Natural Language Processing

Natural Language Processing (NLP) is the subfield of machine learning that works with human language data. The nlp module contains four classes that help to convert raw text to meaningful numeric values, ready to be ingested by a model. ATOM uses the nltk library for the majority of its NLP processes.

The text documents are expected to be provided in a column of the dataframe named corpus (the name is case-insensitive). Only the corpus is changed by the transformers, leaving the rest of the columns as is. This mechanism allows atom to combine datasets containing a text corpus with other non-text features. If an array is provided as input, it should consist of only one feature containing the text (one document per row). ATOM will then automatically convert the array to a dataframe with the desired column name. Documents are expected to be strings or sequences of words. Click here for an example using text data.

Note

All of atom's NLP methods automatically adopt the relevant transformer attributes (verbose, logger) from atom. A different choice can be added as parameter to the method call, e.g. atom.tokenize(verbose=0).

Info

ATOM doesn't do topic modelling! The module's goal is to help process text documents into features that can be used for supervised learning.

Text cleaning

Text data is rarely clean. Whether it's scraped from a website or inferred from paper documents, it's always populated with irrelevant information for the model, such as email addresses, HTML tags, numbers or punctuation marks. Use the TextCleaner class to clean the corpus from such noise. It can be accessed from atom through the textclean method. Use the class' parameters to choose which transformations to perform. The available steps are:

Decode unicode characters to their ascii representations.
Convert all characters to lower case.
Drop email addresses from the text.
Drop URL links from the text.
Drop HTML tags from the text.
Drop emojis from the text.
Drop numbers from the text.
Drop punctuations from the text.

Tokenization

Some text processing algorithms, like stemming or lemmatization, require the corpus to be made out of tokens, instead of strings, in order to know what to consider as words. Tokenization is used to achieve this. It separates every document into a sequence of smaller units. In this case, the words.

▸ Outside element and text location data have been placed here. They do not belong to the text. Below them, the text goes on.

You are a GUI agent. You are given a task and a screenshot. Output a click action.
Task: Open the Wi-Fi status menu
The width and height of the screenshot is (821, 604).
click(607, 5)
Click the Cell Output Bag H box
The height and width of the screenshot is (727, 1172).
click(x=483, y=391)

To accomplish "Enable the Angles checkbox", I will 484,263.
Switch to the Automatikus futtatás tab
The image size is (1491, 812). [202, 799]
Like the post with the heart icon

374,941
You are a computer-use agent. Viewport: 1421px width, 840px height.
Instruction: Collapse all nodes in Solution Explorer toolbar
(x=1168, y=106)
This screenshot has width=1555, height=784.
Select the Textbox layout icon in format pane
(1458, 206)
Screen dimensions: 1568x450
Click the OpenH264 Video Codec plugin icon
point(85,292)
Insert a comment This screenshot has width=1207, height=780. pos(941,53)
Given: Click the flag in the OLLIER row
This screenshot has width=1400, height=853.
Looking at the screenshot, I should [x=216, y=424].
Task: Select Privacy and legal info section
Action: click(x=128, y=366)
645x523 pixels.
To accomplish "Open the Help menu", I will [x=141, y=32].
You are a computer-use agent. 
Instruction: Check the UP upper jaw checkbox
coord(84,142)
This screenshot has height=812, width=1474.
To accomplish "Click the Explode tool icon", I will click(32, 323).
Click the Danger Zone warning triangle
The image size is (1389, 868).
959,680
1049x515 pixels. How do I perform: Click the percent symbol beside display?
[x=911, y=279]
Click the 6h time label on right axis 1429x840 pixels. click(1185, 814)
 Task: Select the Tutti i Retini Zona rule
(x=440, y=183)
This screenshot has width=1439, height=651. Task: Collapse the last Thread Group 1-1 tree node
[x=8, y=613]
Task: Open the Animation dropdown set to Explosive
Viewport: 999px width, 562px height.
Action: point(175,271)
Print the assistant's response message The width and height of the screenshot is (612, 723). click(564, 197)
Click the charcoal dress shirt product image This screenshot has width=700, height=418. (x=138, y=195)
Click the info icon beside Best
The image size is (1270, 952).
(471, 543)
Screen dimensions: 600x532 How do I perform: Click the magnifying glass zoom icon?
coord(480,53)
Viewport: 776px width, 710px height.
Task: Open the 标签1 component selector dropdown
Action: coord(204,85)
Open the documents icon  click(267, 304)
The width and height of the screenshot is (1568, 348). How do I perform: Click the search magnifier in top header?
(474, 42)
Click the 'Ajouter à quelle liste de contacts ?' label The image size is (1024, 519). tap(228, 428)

Sometimes, words have a different meaning on their own than when combined with adjacent words. For example, the word new has a completely different meaning when the word york is directly after it than when it's not. These combinations of two words are called bigrams. When there are three words, they are called trigrams, and with four words quadgrams.

The Tokenizer class converts a document into a sequence of words, and can create the most frequent bigrams, trigrams and quadgrams. It can be accessed from atom through the tokenize method.

Text Normalization

Normalization for texts is a process that converts a list of words to a more uniform standard. This is useful to reduce the amount of different information that the computer has to deal with, and therefore improves efficiency. The goal of normalization techniques like stemming and lemmatization is to reduce inflectional and related forms of a word to a common base form.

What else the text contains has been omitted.